Um amigo meu teve também projeto aprovado na mesma área de teatro, e não recebeu. Entrou com ação judicial contra o Estado, ganhou a causa, mas continua sem receber a verba.
Uns caras que trabalham nesse setor de cultura andaram assinando manifesto de apoio à reeleição do senhor José, direito que assiste a todo cidadão. Permito-me também expor meu ponto de vista com relação ao assunto. Falta apoio e respeito pela cultura nas gestões do ex-senador José. Não merece aprovação dos artistas e produtores culturais.
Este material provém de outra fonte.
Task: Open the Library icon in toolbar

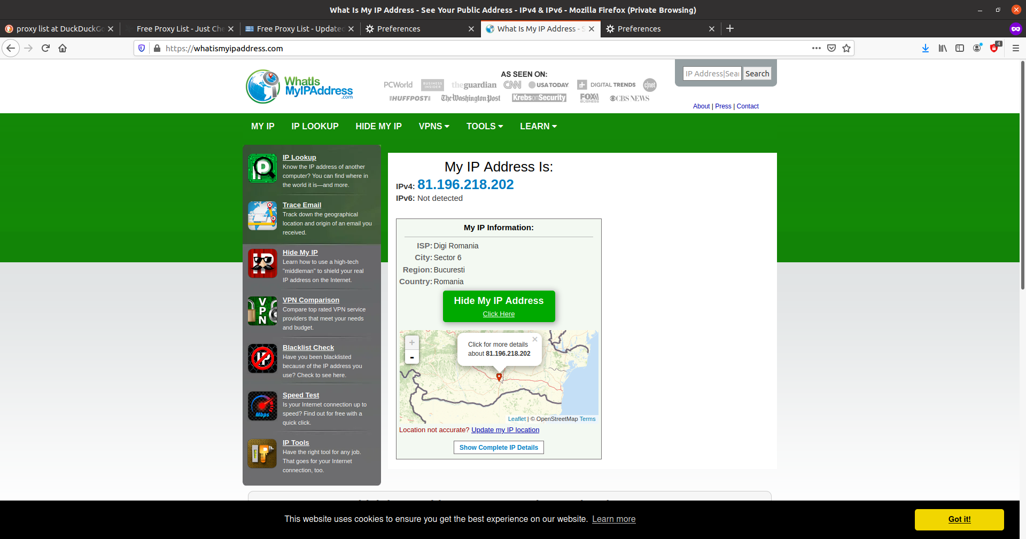Action: click(x=943, y=48)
Não entende a complexidade do processo cultural, falta-lhe visão para respeitar a diversidade e caminhar impregnado de uma ética e de uma filosofia que se coadune com os preceitos das políticas públicas geradas no governo Lula, onde se desenvolveu um programa de democratização e acesso à cultura nunca visto no país.
Por mais que sejamos anti PT, não podemos obscurecer o fato de que foi no governo de Lula que a cultura nacional ganhou instrumentos para que as múltiplas vozes brasileiras, em todos os quadrantes, ganhassem expressão. São milhares de vozes historicamente silenciadas, que agora cantam, dançam, produzem filmes, teatro, artesanato e meio de vida com a criação de meios “para que o povo fale, cante, grite, desenhe seus sonhos e suas vontades” como bem afirmou o cantador Emir Sader. Estou falando dos Pontos de Cultura, a revolução cultural no sentido de que é realmente uma construção de alternativas de transformação radical da realidade, tendo como protagonista o próprio povo.
Gerenciar cultura nesse novo contexto nacional é apontar caminhos, compreender realidades, aproximar as pessoas, quebrar hierarquias e construir novas legitimidades. O perfil de autoritarismo e caciquismo do senhor José não lhe confere aptidão para tão nobre e democrática tarefa.
PS (1) – Na minha terra, cobra d’água é o sujeito que não tem o poder do voto.